L'agresseur a été jugé et a reçu sa peine. Justice a été rendue... Vraiment? Pas nécessairement pour les victimes, pour qui le cauchemar continue. «Mais quand les victimes reprennent leur vie en main, qu'elles n'ont plus peur, qu'elles peuvent recommencer à avoir des activités sans être constamment en train de penser à ce qu'elles ont vécu, elles aussi ont obtenu justice.»

Pour atteindre cette sérénité qui les a quittées, a constaté le médiateur Serge Charbonneau, beaucoup de victimes ont besoin de réponses à leurs questions. Réponses que la procédure judiciaire, surtout si l'accusé a plaidé coupable, n'a pas nécessairement apportées. Pour celles qui veulent connaître les détails du drame, il leur faut parler directement à l'agresseur.

 

«Elles veulent entendre l'agresseur les dire lui-même», dit Sara-Ève Duchesneau, candidate à la maîtrise à l'Université de Montréal, qui s'est penchée sur la médiation pénale. «Les victimes veulent que l'agresseur reconnaisse que ça s'est passé et quelle est leur responsabilité.»

La majorité des victimes qui demandent à rencontrer un détenu ont été touchées par le meurtre d'un membre de leur famille. Serge Charbonneau a également traité de cas d'agression sexuelle ou de violence conjugale. Ce n'est donc pas la gravité du crime qui peut empêcher la médiation. «On dit non à des personnes, pas à des délits», dit le médiateur. Dans la majorité des cas, ce sont les victimes qui entreprennent la démarche.

La démarche volontaire, dont le processus peut prendre plus d'un an, débute par un minimum de trois rencontres préparatoires individuelles avec le médiateur. Ce dernier s'assure des raisons qui poussent chacun à entreprendre la démarche et évalue leur capacité psychologique à y participer.

Environ quatre participant sur cinq rencontrent l'autre partie face à face. D'autres choisiront un échange de lettres ou de vidéos.

«Souvent, les victimes veulent s'assurer que d'autres personnes ne vivront pas ce qu'elles ont vécu», dit Serge Charbonneau. D'autres veulent connaître les détails du crime qui n'ont pas été dévoilés devant la cour. «Tant qu'elles n'ont pas les réponses, c'est comme s'il y avait quelque chose qui ne se règle pas en elles.»

Il arrive que le criminel n'exprime aucun remords. Si c'est le cas, la victime décidera si l'échange se poursuivra.
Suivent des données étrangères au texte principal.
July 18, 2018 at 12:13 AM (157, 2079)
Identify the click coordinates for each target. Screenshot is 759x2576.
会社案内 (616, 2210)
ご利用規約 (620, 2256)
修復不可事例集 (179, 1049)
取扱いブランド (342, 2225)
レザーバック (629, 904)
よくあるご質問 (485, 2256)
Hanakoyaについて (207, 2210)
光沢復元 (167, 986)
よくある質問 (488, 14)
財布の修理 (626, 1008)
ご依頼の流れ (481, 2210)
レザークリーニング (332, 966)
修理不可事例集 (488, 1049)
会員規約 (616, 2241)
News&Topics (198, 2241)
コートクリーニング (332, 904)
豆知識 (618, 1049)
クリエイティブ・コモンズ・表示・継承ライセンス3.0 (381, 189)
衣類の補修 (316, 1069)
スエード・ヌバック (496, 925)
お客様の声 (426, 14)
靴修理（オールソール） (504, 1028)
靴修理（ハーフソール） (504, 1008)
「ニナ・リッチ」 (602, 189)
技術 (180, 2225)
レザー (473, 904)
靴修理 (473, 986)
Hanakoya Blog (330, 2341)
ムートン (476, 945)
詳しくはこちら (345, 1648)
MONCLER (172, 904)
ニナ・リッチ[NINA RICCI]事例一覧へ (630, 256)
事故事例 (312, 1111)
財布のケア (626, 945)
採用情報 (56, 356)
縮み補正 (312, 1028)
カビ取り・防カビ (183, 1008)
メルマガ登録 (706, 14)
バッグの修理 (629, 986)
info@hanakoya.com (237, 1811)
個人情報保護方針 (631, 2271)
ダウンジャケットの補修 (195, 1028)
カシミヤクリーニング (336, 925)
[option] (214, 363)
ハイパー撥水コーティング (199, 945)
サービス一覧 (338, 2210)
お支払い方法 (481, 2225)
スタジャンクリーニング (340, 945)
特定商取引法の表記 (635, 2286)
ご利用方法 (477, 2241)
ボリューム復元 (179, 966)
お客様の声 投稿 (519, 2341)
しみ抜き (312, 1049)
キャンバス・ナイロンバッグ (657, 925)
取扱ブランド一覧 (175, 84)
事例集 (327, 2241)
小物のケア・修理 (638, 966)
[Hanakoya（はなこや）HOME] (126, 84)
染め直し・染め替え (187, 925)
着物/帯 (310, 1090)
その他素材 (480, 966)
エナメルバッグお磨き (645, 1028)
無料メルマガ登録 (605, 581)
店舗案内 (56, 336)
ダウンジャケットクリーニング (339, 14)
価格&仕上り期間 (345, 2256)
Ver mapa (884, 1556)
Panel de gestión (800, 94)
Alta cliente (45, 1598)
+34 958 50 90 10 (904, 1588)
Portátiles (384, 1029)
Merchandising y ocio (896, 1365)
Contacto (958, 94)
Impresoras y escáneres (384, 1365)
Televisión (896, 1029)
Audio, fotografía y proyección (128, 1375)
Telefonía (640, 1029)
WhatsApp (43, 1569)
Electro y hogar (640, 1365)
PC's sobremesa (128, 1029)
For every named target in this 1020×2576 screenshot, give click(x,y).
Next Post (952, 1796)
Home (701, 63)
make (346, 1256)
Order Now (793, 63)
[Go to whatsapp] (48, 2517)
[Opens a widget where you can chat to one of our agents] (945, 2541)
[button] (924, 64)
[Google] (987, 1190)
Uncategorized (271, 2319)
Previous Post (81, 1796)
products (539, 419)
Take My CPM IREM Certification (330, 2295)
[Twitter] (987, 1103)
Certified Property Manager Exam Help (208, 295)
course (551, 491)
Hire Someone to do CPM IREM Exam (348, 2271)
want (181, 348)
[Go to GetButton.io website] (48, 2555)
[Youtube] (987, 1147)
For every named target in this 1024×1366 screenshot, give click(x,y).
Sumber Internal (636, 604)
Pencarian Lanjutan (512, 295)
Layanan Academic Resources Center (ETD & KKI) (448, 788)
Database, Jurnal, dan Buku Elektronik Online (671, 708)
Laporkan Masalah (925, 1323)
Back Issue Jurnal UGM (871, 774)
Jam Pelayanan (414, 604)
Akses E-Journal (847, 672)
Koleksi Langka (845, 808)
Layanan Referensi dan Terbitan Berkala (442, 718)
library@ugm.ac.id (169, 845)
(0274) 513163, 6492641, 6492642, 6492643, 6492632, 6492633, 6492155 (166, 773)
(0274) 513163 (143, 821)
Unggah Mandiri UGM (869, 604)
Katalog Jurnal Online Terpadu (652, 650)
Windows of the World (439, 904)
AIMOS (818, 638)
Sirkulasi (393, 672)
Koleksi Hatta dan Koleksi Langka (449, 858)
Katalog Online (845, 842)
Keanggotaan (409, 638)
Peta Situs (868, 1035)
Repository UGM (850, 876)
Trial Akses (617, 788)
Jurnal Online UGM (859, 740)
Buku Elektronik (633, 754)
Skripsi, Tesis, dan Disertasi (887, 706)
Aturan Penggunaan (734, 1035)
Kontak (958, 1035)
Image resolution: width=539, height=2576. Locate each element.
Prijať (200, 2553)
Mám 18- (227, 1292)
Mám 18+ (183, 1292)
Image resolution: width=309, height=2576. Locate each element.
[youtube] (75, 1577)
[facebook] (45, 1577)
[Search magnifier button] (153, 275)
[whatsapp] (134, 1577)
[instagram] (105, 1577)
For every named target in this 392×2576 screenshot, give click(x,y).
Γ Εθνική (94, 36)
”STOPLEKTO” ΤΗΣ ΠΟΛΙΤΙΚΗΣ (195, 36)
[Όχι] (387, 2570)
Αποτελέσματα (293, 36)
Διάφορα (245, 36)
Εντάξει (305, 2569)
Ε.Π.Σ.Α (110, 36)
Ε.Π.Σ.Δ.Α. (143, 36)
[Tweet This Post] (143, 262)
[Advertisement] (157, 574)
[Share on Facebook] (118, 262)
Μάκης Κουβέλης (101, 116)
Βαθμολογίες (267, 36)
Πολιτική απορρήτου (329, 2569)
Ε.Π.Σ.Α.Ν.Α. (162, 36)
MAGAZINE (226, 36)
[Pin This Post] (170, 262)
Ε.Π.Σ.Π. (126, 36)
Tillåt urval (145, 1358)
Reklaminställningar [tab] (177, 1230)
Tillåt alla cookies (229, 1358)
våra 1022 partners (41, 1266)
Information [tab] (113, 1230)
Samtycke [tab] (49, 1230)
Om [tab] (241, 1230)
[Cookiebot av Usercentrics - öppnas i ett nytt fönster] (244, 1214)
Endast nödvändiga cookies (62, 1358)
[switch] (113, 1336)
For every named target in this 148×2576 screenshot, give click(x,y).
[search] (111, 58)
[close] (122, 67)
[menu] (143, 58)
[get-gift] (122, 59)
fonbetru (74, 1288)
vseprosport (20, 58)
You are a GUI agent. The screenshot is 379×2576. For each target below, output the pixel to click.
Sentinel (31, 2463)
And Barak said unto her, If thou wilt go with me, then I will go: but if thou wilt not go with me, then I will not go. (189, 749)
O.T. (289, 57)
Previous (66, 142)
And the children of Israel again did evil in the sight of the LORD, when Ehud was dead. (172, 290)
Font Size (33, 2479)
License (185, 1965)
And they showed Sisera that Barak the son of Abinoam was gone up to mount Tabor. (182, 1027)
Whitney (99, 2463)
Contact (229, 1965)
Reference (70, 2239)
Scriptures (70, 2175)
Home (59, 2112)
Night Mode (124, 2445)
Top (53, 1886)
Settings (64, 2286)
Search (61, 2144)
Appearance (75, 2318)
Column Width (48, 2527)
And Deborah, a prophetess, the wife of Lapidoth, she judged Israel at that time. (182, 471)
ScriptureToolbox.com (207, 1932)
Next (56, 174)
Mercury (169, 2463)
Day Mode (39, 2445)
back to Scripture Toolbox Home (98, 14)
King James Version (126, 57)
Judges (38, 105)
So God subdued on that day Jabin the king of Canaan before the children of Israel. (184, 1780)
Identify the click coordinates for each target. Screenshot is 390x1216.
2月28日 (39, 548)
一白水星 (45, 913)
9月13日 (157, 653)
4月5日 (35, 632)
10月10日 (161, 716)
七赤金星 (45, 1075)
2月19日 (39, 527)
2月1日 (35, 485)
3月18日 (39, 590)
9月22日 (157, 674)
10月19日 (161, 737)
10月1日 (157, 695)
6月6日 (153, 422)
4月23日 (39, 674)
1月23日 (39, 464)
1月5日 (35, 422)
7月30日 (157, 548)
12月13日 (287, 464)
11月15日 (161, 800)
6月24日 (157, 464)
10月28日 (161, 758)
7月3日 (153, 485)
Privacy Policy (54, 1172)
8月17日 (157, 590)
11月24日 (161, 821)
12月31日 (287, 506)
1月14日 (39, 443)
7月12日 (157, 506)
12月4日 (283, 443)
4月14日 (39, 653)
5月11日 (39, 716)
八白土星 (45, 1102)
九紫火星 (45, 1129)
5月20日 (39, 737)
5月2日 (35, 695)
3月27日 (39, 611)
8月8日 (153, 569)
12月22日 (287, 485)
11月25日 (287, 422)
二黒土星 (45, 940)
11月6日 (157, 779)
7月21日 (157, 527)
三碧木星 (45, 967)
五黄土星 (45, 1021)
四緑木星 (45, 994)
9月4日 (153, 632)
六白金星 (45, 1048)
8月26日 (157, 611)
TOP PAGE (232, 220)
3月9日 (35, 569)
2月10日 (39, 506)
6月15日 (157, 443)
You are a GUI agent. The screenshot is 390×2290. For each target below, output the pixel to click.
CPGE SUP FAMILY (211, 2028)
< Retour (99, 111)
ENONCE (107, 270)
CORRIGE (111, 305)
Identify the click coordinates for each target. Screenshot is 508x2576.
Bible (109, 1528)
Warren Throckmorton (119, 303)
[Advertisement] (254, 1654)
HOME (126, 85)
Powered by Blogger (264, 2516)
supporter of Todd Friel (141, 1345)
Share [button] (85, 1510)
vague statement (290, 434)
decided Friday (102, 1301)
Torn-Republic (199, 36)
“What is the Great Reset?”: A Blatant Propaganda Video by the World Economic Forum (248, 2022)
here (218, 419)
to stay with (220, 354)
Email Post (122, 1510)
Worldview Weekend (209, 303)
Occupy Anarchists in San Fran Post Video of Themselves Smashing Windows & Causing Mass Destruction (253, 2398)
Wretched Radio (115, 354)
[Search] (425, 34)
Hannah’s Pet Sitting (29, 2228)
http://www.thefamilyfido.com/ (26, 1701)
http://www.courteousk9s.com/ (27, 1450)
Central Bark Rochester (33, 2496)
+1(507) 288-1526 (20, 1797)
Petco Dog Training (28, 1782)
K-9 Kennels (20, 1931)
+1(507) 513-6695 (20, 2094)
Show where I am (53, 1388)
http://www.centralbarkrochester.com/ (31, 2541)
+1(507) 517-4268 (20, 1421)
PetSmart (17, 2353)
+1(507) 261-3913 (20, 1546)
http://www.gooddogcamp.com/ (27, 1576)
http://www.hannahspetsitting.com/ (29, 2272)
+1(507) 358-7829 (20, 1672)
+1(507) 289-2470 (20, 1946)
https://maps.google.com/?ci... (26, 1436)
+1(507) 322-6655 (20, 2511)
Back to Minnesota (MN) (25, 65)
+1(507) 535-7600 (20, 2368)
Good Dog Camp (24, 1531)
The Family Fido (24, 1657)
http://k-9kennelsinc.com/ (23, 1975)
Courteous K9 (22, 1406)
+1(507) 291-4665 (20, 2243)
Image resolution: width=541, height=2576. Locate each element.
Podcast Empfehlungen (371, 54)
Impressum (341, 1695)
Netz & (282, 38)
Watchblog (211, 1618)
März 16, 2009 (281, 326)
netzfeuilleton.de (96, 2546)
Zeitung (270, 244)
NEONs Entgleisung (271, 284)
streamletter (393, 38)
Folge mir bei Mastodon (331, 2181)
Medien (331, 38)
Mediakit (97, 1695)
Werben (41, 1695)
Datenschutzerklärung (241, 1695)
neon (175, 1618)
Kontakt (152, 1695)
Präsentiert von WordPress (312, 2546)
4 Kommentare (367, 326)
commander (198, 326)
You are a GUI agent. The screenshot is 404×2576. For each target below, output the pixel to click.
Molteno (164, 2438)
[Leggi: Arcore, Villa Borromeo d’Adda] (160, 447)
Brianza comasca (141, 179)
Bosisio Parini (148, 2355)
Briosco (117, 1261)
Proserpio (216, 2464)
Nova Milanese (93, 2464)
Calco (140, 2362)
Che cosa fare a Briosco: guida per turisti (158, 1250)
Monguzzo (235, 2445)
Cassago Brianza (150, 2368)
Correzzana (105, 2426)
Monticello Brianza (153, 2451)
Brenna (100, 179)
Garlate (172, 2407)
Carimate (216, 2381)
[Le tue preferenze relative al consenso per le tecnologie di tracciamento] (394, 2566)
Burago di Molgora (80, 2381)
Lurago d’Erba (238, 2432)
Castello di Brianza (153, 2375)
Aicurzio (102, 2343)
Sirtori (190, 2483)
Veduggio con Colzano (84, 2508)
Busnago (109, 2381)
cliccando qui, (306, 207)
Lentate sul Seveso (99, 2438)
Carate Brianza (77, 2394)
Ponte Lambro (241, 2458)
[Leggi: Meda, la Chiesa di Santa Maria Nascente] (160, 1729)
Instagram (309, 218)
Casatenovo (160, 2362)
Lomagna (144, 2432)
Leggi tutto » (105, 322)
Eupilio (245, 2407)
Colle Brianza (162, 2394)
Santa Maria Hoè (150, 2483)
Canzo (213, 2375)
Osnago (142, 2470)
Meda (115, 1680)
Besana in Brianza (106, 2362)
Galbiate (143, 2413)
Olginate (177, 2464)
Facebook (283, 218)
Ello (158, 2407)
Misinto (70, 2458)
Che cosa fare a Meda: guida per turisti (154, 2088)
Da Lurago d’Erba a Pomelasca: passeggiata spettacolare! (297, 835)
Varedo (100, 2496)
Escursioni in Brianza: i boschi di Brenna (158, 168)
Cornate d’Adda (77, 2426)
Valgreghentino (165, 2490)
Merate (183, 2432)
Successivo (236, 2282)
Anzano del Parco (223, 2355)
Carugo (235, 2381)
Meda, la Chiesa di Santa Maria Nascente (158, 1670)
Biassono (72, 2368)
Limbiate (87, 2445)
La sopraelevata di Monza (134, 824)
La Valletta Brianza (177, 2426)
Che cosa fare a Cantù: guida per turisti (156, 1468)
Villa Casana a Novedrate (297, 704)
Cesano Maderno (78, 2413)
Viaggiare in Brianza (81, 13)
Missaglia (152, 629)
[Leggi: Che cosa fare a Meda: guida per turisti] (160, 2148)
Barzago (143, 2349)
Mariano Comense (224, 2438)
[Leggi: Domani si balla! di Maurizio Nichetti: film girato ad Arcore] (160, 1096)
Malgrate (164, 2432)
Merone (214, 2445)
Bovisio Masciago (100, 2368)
Mais remords ou pas, la médiation laisse rarement les participants indifférents. Certains détenus, dit Serge Charbonneau, changent d'attitude, cessent de nier les faits, entreprennent une thérapie. Pour les victimes, la rencontre est souvent décrite comme une libération. «Il y a des gens qui nous disent carrément que ces rencontres leur ont permis de revivre.»